10 günü yoğun bakım ünitesi olmak üzere 22 gün hastanede kalan Aydın, iyileştikten sonra taburcu edildi.
Aydın, yaptığı açıklamada, yoğun bakım servisinde tedavi görürken yeniden eşini ve çocuklarını göremeyeceği için çok korktuğunu söyledi.
Yüksek basınçlı oksijen tedavisi almasına rağmen solunum değerlerinin yükselmediğini anlatan Aydın, şöyle konuştu:
"Yoğun bakımdaki kayıplardan çok etkilendim. Her geçen gün nefes almakta zorlandım. Artık solunum makinesi olmadan nefes alamamaya başladım. O anlarda ölüm korkusu yaşamaya başladım.

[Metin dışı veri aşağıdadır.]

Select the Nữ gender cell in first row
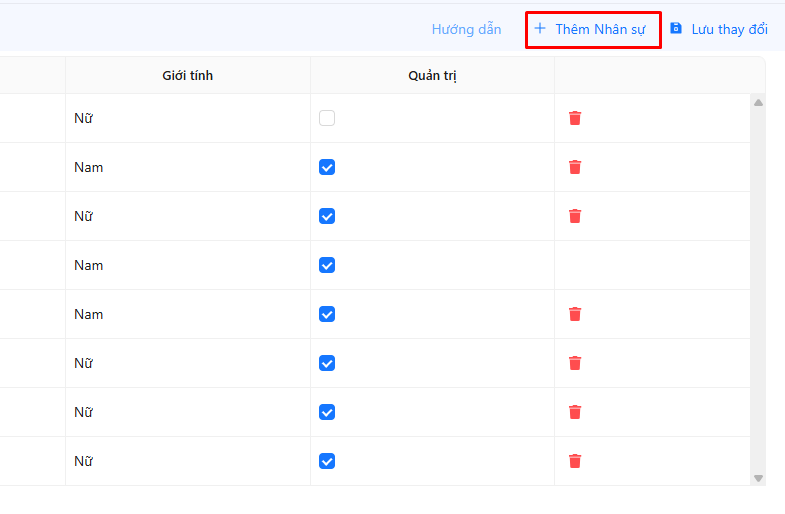click(x=84, y=118)
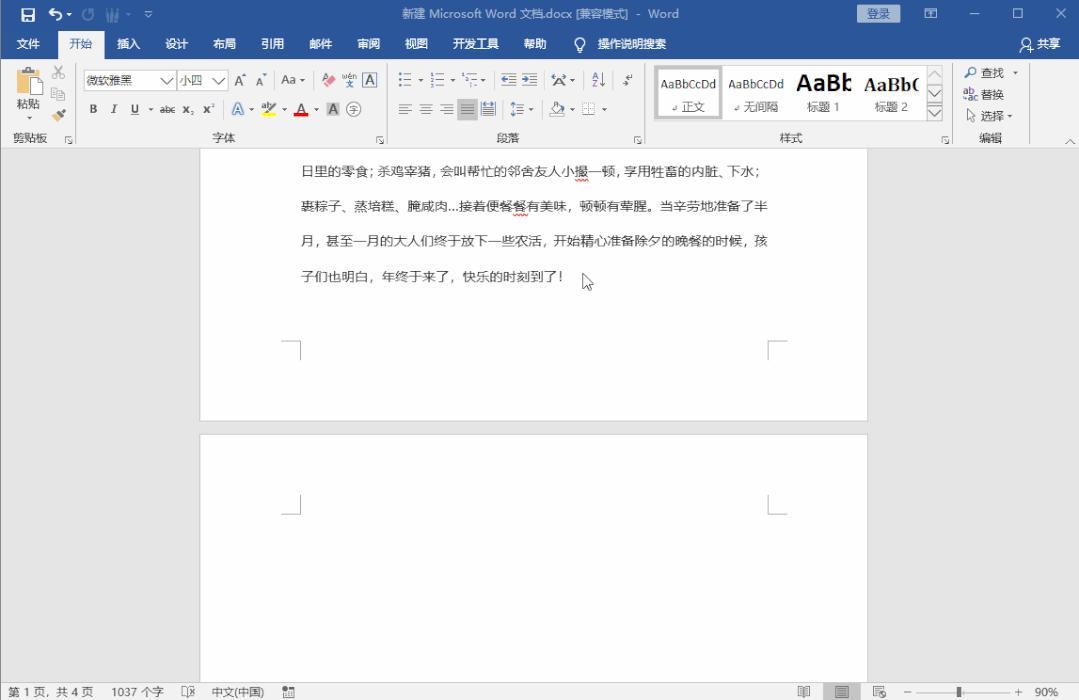
Task: Toggle justified text alignment
Action: [466, 108]
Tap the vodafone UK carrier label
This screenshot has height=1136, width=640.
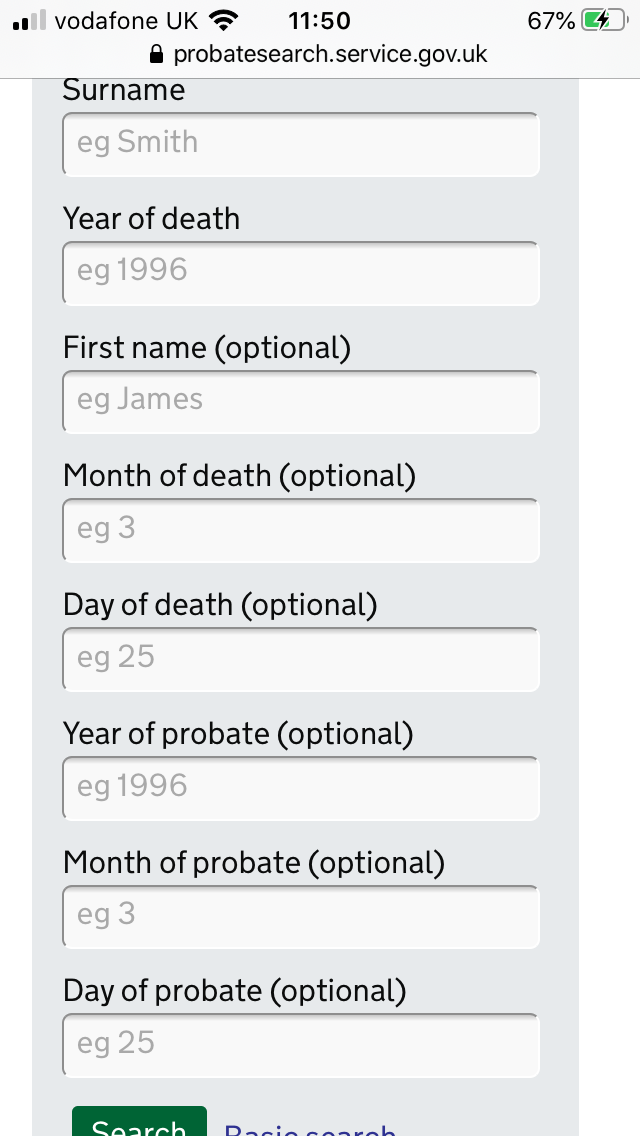(x=126, y=21)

İnsan sağlığın ne kadar önemli bir değer olduğunu o zaman anlıyor. 3 yıl önce kalp krizi geçirdiğim için bunun oksijen değerlerime olumsuz etkisi oldu.

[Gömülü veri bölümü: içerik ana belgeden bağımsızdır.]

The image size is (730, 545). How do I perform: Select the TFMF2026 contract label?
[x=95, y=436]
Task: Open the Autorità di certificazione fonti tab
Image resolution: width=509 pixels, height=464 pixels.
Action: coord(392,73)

Kalp hızım dakikada 150'ye kadar çıktı, yoğun bakımdaki hastaları arka arkaya kaybediyorduk. O anlarda yeniden kalp krizi geçirmekten korktum."
Yoğun bakımdan servise alındığında çok mutlu olduğunu dile getiren Aydın, rahat bir şekilde nefes almaya başladığında ise kendisini yeniden doğmuş gibi hissettiğini anlattı.
Kovid-19 hastalığına ikinci kez yakalanmaktan çok korktuğunu dile getiren Aydın, şunları kaydetti:
"Bu hastalığı bir kez geçirdim bir daha geçirmem diye kimse düşünmesin. Bu hastalığın tedavisi yok. Yoğun bakımda ya da servislerde destek tedavisi uygulanıyor. Tedbirlere uymayanları gördüğüm zaman çok üzülüyorum.
Onlar kendi canlarını hiçe saydıkları gibi çevrelerindeki insanların da sağlıklarına önem vermiyorlar.
Benim yaşadıklarım herkes tarafından iyi anlaşılmalı diye düşünüyorum. Tedavi sürecimde 15 kilo zayıfladım, iyileşmeme rağmen hala yorgunluk hissediyorum." diye konuştu.